A movement developed within the Philadelphia community to have the U.S. Employment Service establish an Apprentice Information Center (AIC) where those interested could obtain details on qualifications to enter the various crafts, when and where to apply, nature of tests and other relevant information which hitherto was not publicly available. An AIC Advisory Committee was established with Malcolm Pritzker of the Printing Industry Association as its first chairperson and with representatives of government, industry, labor and community groups serving on the Advisory Council. Staff was provided by the Employment Service. I represented the AFL-CIO Human Rights Committee.

By this time, several cities had established Apprentice Outreach Programs, with support of their local building trades council, to recruit minorities and tutor them for the examinations. The Manpower Administration, U.S. Department of Labor, funded these programs, which were administered by national or local training or community groups. The AOP concept, when first presented, was rejected by Philadelphia Building Trades leaders. But the brief experiences in other cities showed AOPs to be successful and did not interfere with Building Trades structure or policies. The drive for a Philadelphia AOP developed simultaneously within the labor movement and the community, but Philadelphia was to be among the last cities to establish one.

Going Public on the Building Trades Patterns

The Philadelphia AFL-CIO Human Rights Committee, feeling that it was making no substantial progress in bringing minorities into the building trades crafts, decided the time had come to act boldly. On February 27,l963, it issued a report to the Executive Board of the Philadelphia AFL-CIO Council "on our failure to (1) break the pattern of segregated locals and (2) change the discriminatory membership practices of certain unions." The report was signed by the three Committee officers: Jones, Smith and Schwartz, and by me as Consultant.

This report, which stated that the Committee’s approach was to eliminate discrimination in two areas — within the community and within the labor movement itself — created a sensation within those two segments of the city. The report spoke first of positive developments in the larger community: "...breaking the barrier in restaurants which denied services to Negroes...drives to encourage citizens to register and vote. We condemned with equal vigor," it said, "Russia’s treatment of Jews and Mississippi’s efforts to block the admission of a Negro to its university. We have recently undertaken to support a special program in certain southwest counties in Georgia to help Negroes for full citizen participation." And it talked about its local community involvement.

But the report’s Section III bluntly stated that "our efforts to get certain labor unions to change the pattern of discrimination has failed." Although it pointed out that many unions developed programs to recruit Negroes for job placements, it indicated that in this report, "Here we are concerned with our failures."

Three items of failure were discussed, the first two dealing with motion picture operators and musicians:

"Item 1. The all-Negro local of Motion Picture Operators, 307A, refused to merge with the all-white local, 307. . . .The leadership of the white local merits our praise in granting more concessions than necessary in their efforts to comply with the full spirit of our parent body." The statement criticized the Negro local on its refusal to conform to national AFL-CIO policies and on setting a bad example in efforts to eliminate segregation."

Item 2 dealt with meetings of the Committee with representatives of the Musicians Locals 77 and 274, representatives of the International Union and the Philadelphia Commission on Human Relations. The Committee then asked: "How can we criticize those unions who have no Negro members when unions with a Negro membership want to maintain a segregated local?"

Task prompt: Please reproduce the passage on the Philadelphia building trades word for word, between "The Philadelphia AFL-CIO Human" and "me as Consultant.", inclusive.

Information given:
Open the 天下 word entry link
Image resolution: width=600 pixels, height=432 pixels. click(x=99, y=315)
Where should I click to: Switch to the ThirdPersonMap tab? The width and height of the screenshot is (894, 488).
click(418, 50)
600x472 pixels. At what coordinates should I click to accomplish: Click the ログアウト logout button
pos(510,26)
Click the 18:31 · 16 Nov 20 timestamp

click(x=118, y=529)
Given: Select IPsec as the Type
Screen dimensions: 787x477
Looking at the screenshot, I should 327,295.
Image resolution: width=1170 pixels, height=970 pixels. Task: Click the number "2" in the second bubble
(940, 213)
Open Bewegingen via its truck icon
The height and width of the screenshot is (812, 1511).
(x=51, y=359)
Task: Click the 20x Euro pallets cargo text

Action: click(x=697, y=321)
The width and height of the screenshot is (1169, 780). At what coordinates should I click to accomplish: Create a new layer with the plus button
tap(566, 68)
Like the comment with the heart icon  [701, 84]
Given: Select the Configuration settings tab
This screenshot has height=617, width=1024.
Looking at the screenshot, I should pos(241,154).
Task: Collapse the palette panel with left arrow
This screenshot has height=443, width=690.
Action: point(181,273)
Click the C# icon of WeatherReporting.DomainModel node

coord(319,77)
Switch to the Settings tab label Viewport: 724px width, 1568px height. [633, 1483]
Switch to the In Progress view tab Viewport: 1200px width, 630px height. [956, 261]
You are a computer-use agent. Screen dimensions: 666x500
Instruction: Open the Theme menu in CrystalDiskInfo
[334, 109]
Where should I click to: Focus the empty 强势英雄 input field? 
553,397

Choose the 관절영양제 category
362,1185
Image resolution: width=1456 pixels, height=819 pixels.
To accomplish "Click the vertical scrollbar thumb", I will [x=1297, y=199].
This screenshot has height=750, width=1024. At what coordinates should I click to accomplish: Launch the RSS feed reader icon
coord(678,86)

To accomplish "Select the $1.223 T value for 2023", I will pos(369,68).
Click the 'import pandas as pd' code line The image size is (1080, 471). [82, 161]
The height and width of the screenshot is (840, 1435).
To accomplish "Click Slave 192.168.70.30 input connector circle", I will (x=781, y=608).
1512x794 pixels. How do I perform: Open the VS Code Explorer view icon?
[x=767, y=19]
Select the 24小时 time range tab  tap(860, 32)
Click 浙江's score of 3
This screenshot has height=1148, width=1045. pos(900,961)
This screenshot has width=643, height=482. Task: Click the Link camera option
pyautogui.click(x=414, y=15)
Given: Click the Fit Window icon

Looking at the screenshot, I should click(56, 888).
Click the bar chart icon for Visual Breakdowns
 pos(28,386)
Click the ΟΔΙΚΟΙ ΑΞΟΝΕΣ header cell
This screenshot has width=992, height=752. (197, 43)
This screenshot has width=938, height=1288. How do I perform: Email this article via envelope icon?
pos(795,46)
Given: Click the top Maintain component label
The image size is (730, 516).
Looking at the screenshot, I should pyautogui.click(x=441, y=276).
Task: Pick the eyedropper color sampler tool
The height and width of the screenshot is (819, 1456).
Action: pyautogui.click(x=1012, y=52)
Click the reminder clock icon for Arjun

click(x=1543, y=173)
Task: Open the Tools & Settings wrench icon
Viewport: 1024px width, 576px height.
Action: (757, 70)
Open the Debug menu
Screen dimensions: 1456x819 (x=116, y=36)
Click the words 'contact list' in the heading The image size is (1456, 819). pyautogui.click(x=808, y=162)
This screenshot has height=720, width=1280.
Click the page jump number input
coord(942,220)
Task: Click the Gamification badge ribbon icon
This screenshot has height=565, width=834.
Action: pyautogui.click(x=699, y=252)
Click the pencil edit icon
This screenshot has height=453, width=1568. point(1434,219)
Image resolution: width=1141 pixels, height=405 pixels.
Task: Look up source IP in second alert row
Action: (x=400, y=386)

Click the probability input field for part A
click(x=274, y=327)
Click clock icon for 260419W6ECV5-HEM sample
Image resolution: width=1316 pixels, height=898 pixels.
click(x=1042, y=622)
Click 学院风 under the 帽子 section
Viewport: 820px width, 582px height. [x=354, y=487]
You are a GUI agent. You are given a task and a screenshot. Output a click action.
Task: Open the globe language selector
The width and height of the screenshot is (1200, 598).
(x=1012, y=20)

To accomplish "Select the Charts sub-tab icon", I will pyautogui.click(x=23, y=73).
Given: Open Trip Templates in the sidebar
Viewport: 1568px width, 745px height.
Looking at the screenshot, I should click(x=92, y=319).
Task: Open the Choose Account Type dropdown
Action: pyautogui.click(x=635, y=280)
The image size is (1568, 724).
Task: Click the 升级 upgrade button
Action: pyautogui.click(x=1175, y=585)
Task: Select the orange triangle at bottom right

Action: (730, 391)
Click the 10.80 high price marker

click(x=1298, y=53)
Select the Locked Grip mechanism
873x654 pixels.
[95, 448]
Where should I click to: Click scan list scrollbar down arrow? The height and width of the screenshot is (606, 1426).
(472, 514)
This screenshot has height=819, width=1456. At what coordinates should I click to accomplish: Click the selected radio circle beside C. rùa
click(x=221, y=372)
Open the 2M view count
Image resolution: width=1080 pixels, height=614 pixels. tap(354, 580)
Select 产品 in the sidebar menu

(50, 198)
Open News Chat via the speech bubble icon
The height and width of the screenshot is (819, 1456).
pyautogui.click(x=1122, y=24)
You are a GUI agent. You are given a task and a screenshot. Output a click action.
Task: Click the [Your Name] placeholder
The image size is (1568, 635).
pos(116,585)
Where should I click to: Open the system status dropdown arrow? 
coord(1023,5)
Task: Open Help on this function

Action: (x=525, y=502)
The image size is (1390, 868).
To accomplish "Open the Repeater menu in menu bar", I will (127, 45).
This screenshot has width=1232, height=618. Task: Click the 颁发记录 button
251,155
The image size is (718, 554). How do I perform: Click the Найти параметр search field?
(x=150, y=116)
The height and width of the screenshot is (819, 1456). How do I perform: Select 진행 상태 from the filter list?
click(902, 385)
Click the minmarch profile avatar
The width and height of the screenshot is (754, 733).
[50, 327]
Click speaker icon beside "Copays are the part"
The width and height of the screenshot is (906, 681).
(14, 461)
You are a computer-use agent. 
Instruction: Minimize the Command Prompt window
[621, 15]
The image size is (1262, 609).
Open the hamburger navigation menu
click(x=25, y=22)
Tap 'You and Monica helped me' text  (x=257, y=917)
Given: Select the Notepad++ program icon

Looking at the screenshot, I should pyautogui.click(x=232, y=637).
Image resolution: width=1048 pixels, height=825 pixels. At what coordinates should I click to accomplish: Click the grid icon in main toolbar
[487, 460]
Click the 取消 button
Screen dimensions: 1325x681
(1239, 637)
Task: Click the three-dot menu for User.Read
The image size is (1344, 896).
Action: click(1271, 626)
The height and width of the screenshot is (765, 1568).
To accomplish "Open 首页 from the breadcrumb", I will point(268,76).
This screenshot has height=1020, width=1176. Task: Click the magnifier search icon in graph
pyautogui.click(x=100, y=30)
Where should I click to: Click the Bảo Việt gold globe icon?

Exercise solution:
The Philadelphia AFL-CIO Human Rights Committee, feeling that it was making no substantial progress in bringing minorities into the building trades crafts, decided the time had come to act boldly. On February 27,l963, it issued a report to the Executive Board of the Philadelphia AFL-CIO Council "on our failure to (1) break the pattern of segregated locals and (2) change the discriminatory membership practices of certain unions." The report was signed by the three Committee officers: Jones, Smith and Schwartz, and by me as Consultant.